WHAT THIS TASK INVOLVES =>
Your answer should be one number: the count of lines in these entries that hold the word "Viewport".

[Stored records]

######

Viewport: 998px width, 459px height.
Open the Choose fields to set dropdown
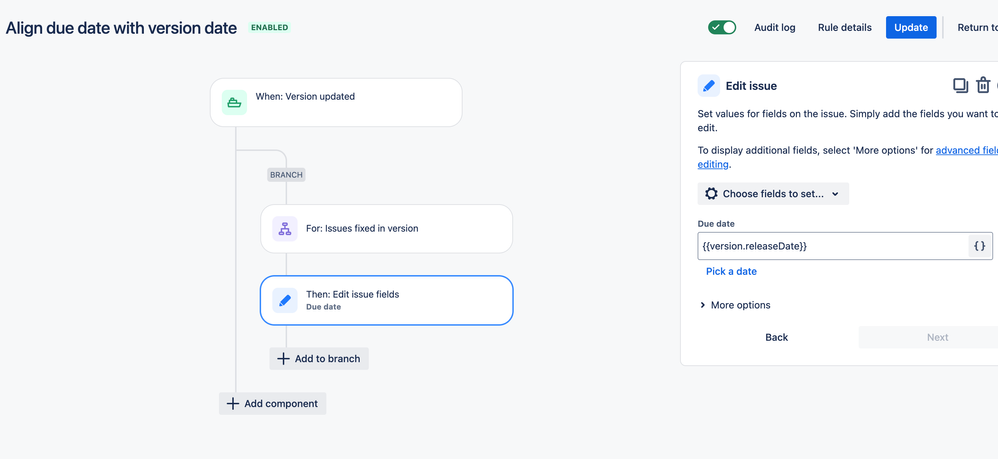click(773, 194)
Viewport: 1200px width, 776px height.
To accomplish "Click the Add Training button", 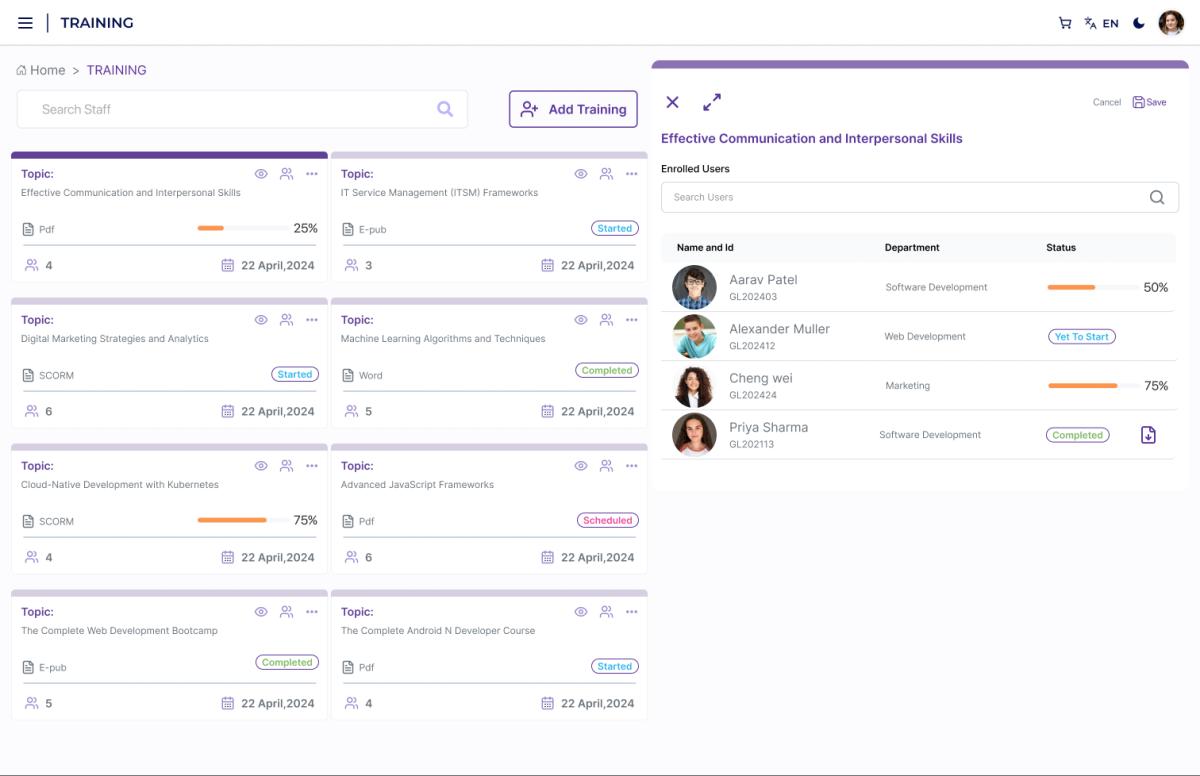I will [573, 109].
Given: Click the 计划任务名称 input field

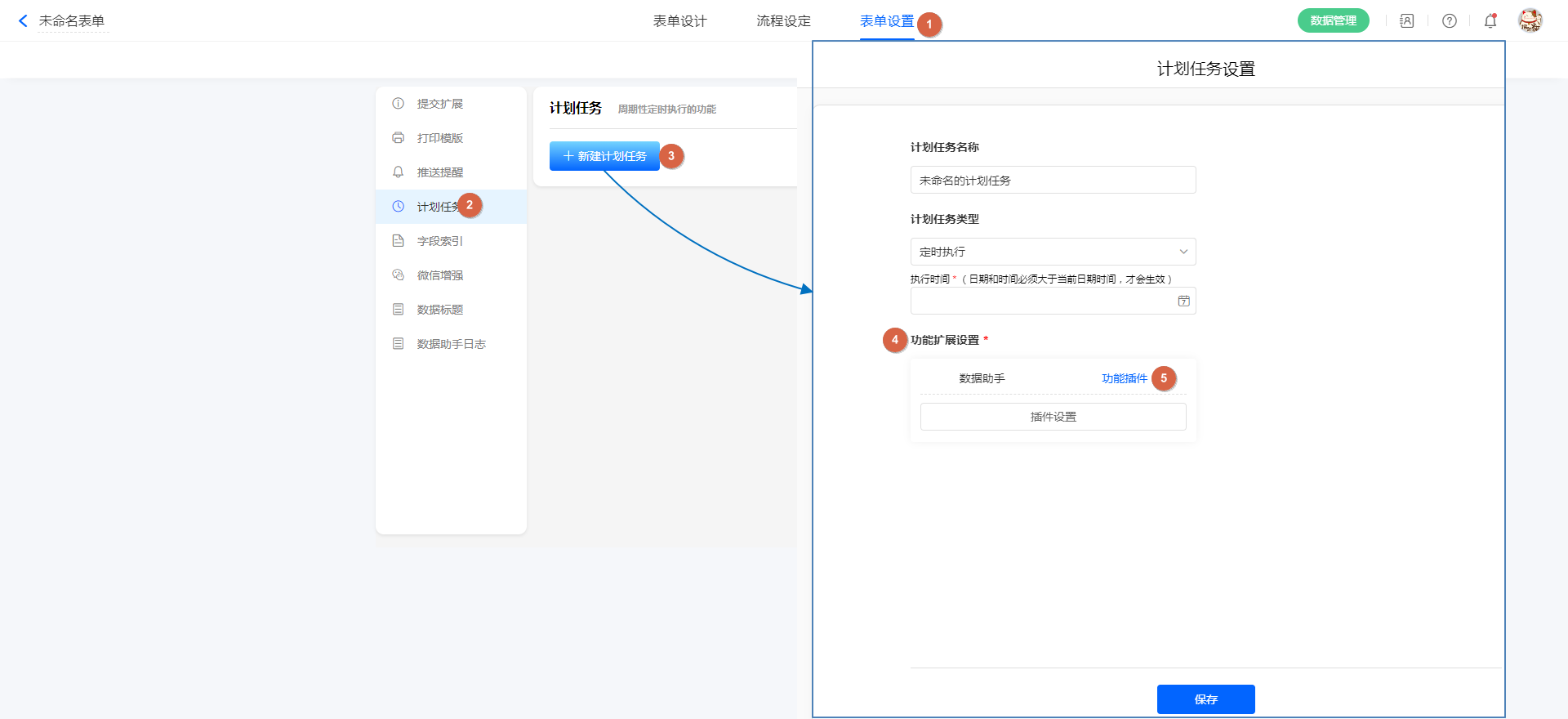Looking at the screenshot, I should (x=1053, y=181).
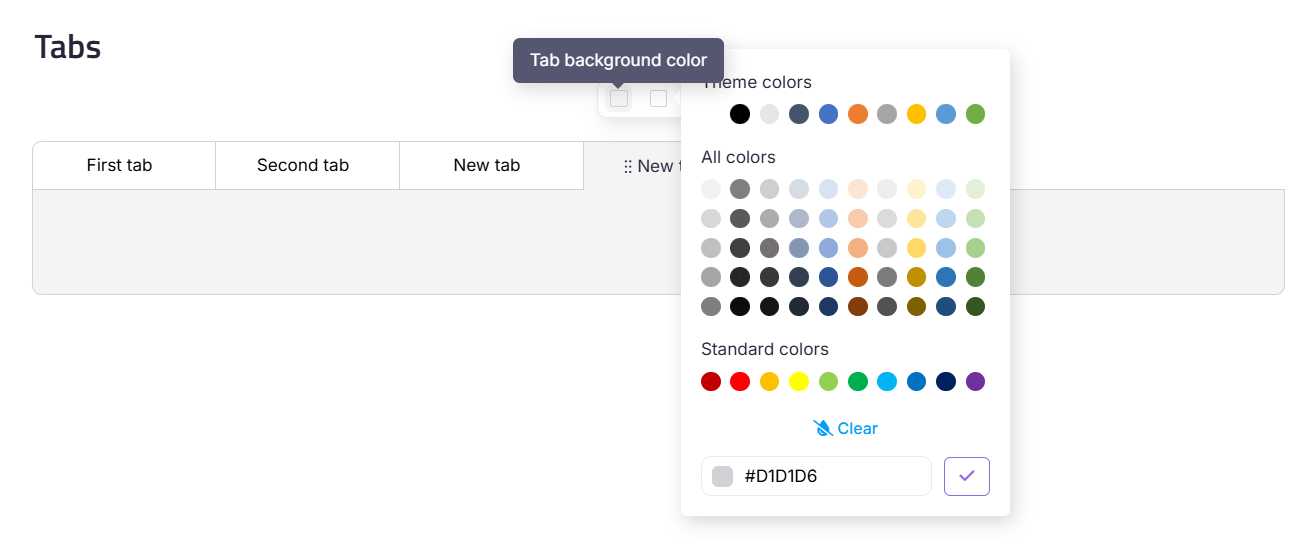Click the gray preview swatch beside hex value
The width and height of the screenshot is (1301, 540).
pyautogui.click(x=722, y=476)
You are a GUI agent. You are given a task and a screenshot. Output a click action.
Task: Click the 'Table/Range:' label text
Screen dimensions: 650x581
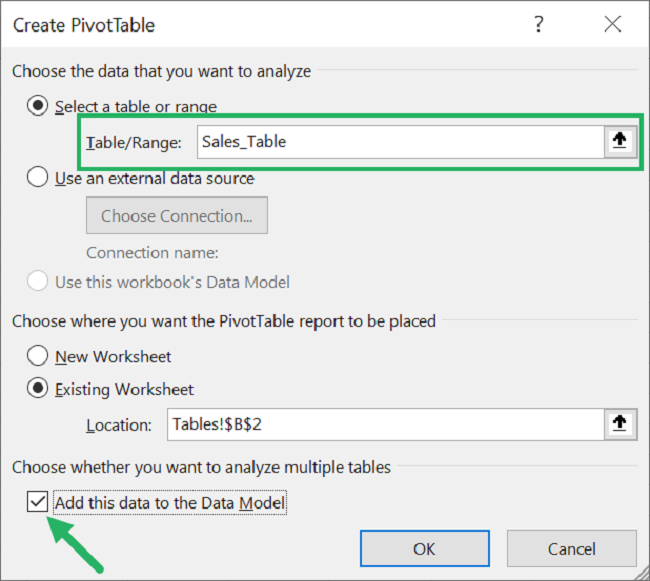[x=134, y=142]
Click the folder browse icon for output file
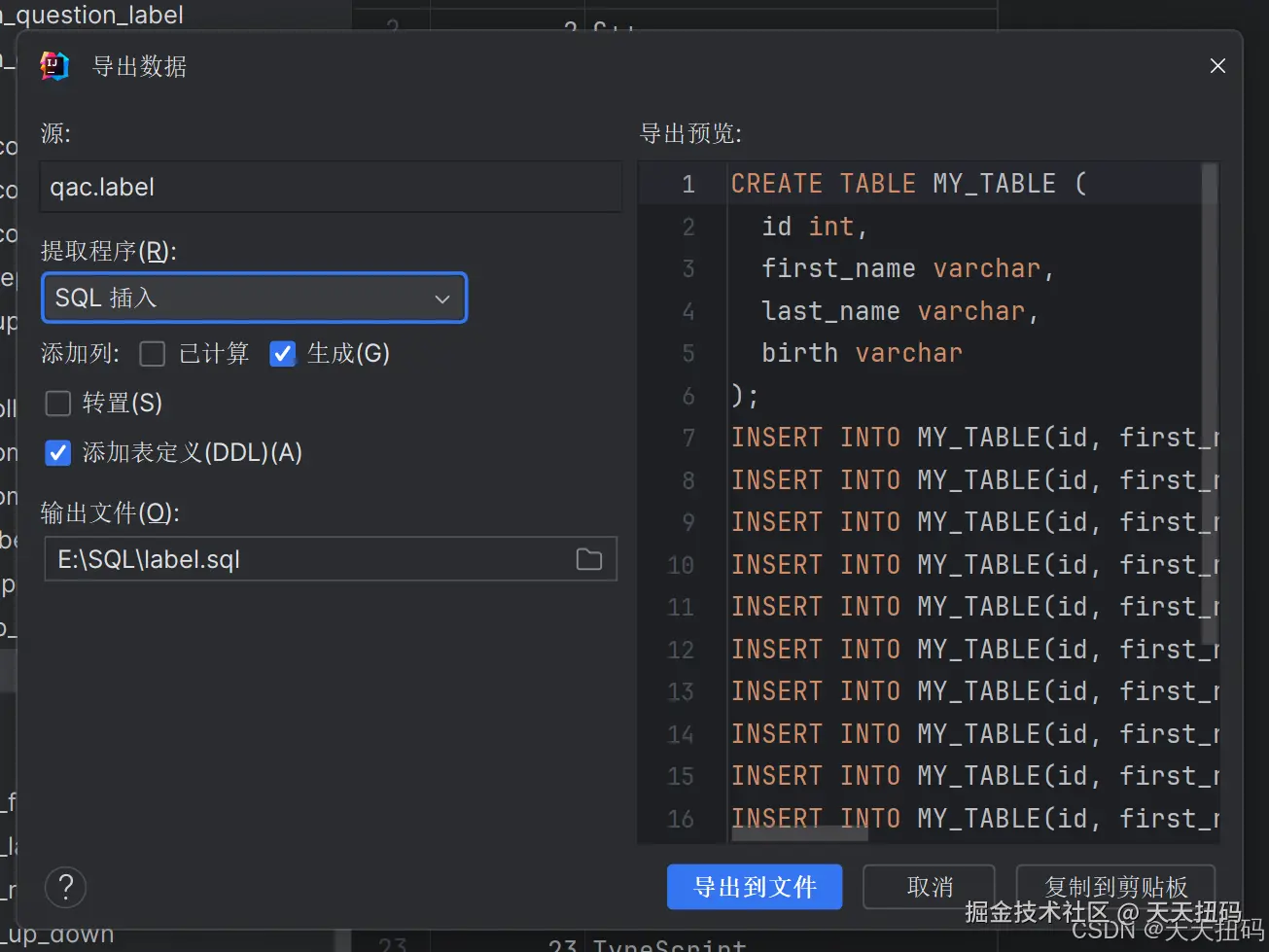This screenshot has width=1269, height=952. click(589, 559)
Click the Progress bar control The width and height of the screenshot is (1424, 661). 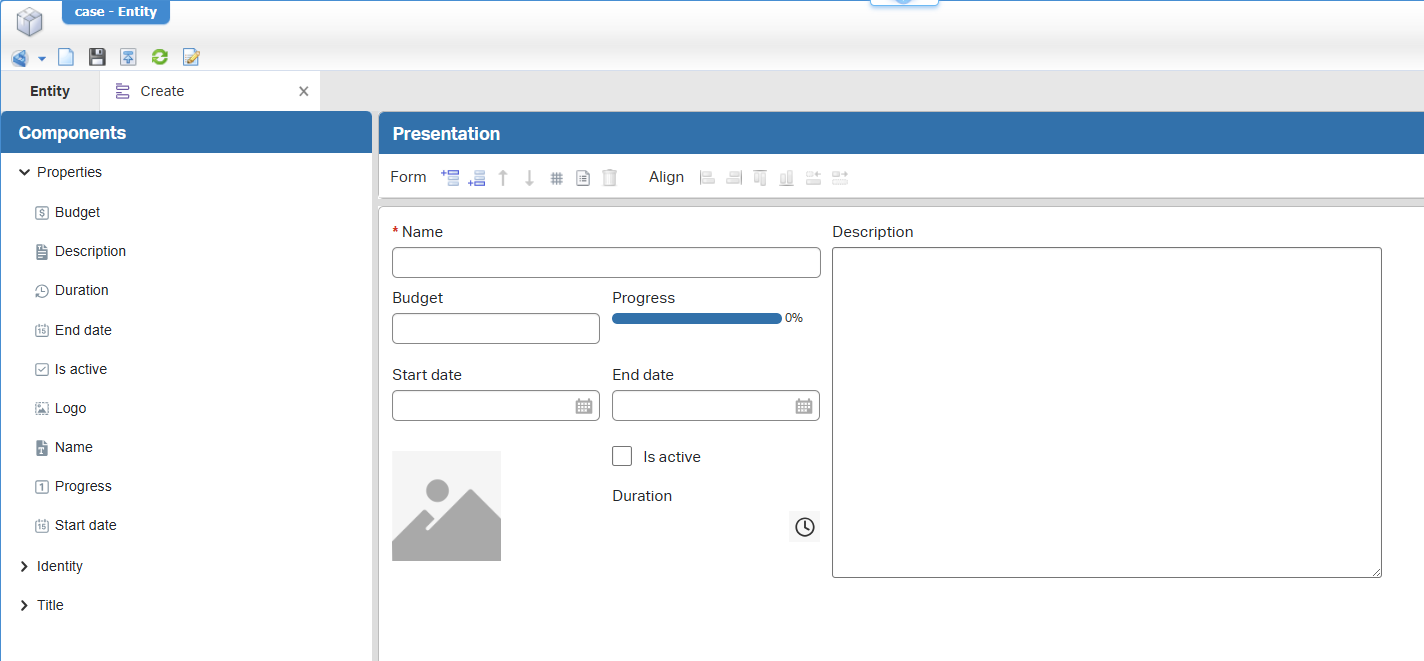point(697,318)
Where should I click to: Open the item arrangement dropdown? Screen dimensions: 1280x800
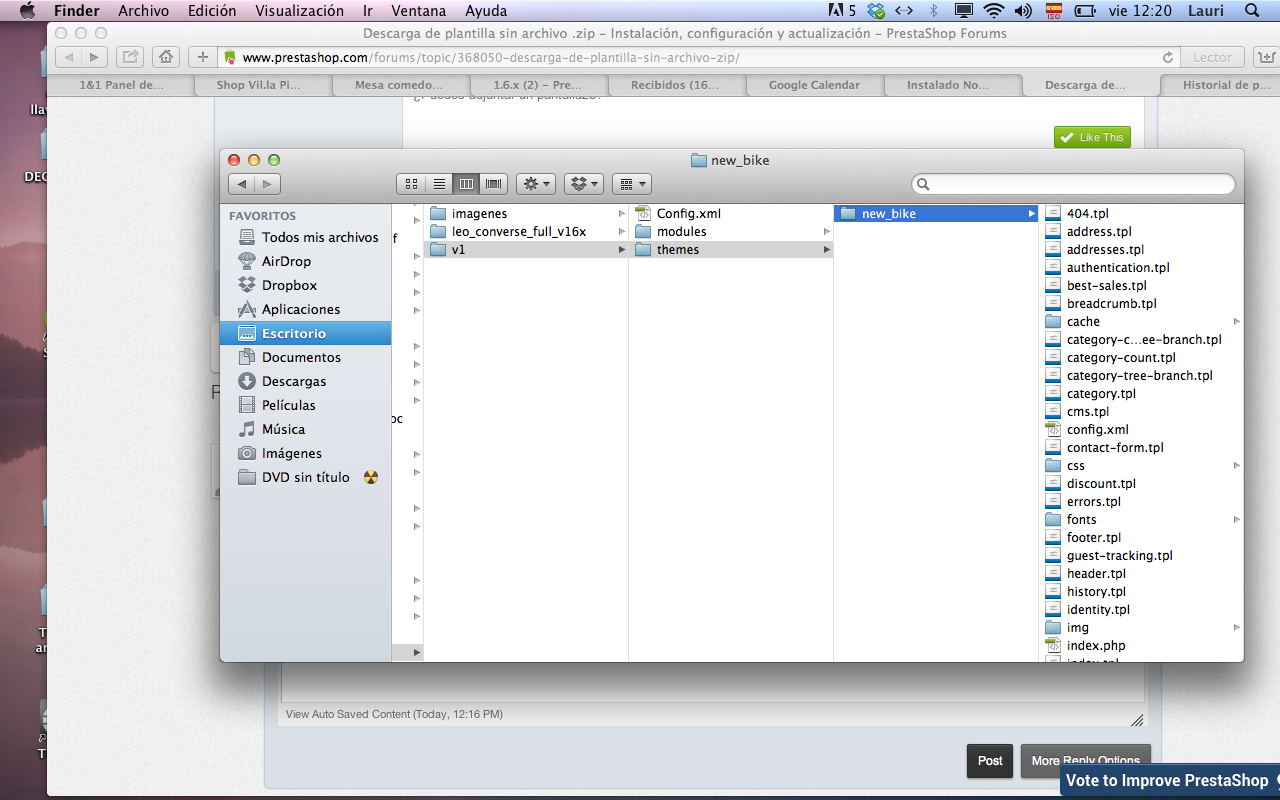[631, 184]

######

SOLUTION =>
2